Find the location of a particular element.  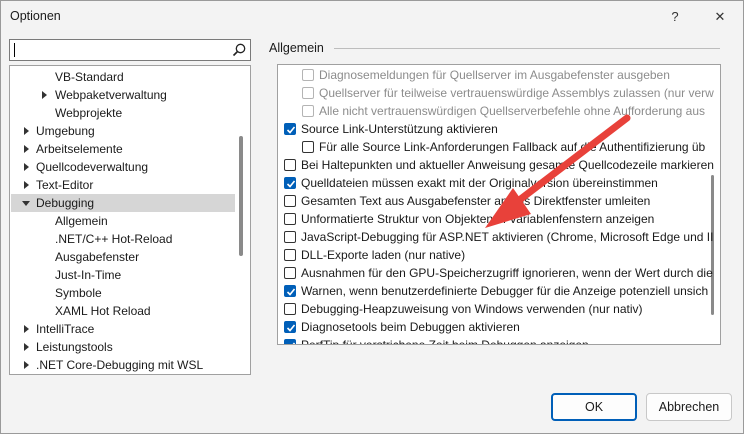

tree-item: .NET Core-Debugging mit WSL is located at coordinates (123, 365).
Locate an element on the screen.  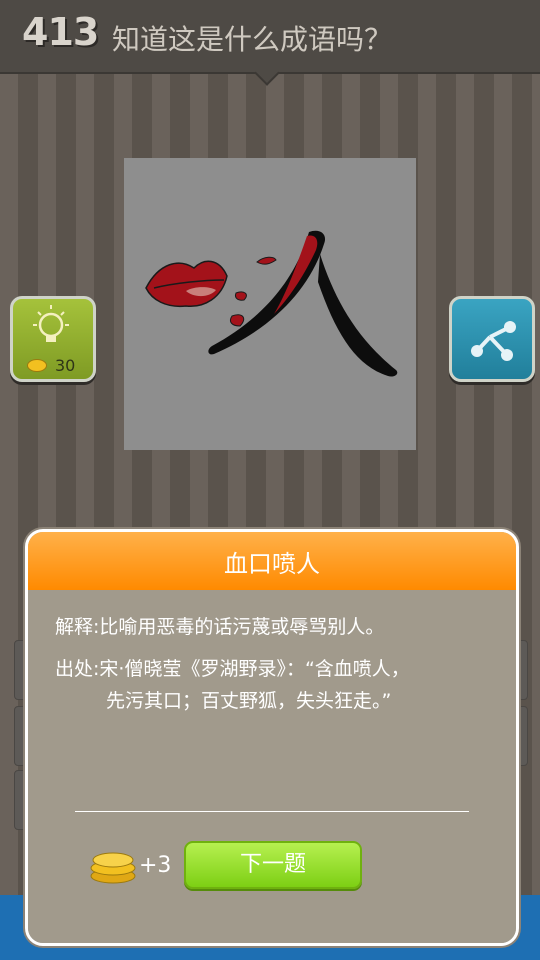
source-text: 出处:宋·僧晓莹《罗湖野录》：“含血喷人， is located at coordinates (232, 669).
--------
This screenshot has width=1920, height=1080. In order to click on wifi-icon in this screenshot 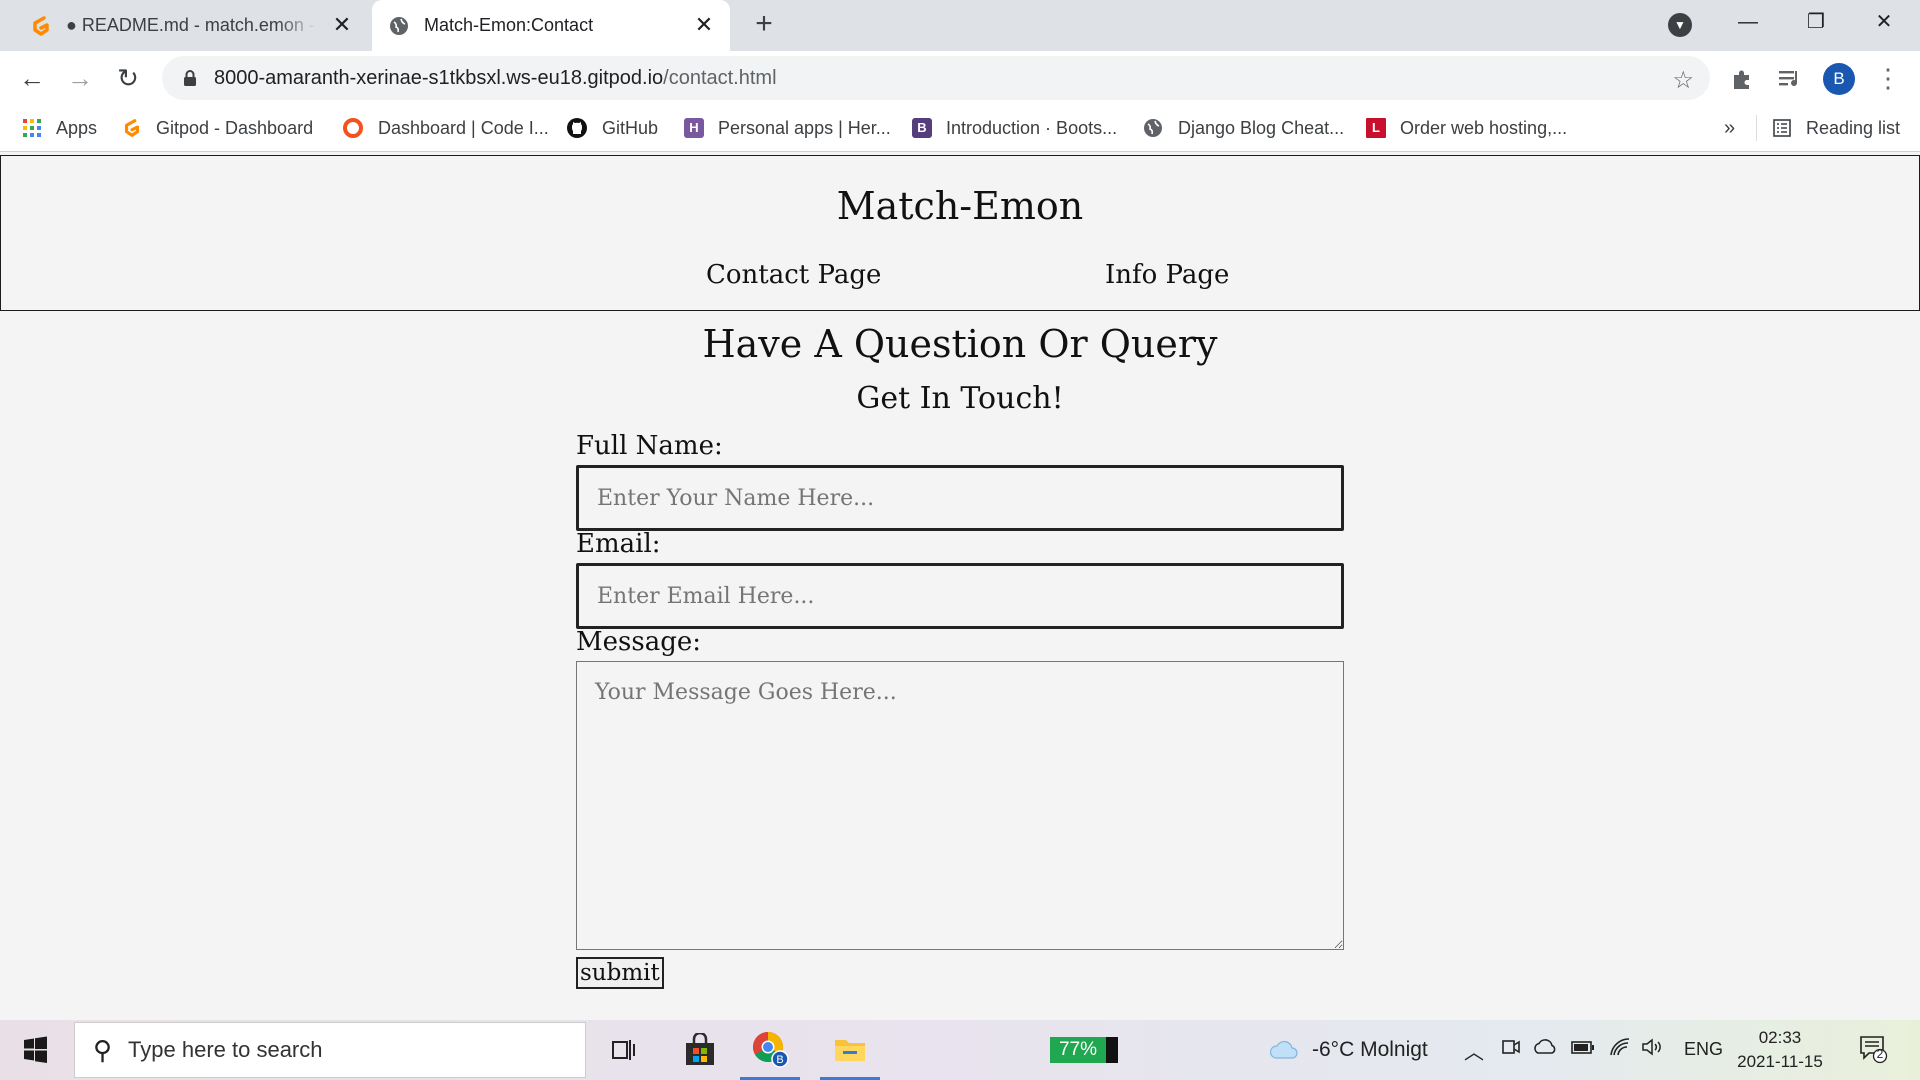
--------
Description of the task: Return every line verbatim, starting at the line that contains "Find the location of a particular element." and ending at the line that contains "coordinates (232, 669).", with both of those lines included. Omit the pictures from your answer.

Exercise answer:
Find the location of a particular element.  

tree-item: .NET Core-Debugging mit WSL is located at coordinates (123, 365).
Locate an element on the screen.  
source-text: 出处:宋·僧晓莹《罗湖野录》：“含血喷人， is located at coordinates (232, 669).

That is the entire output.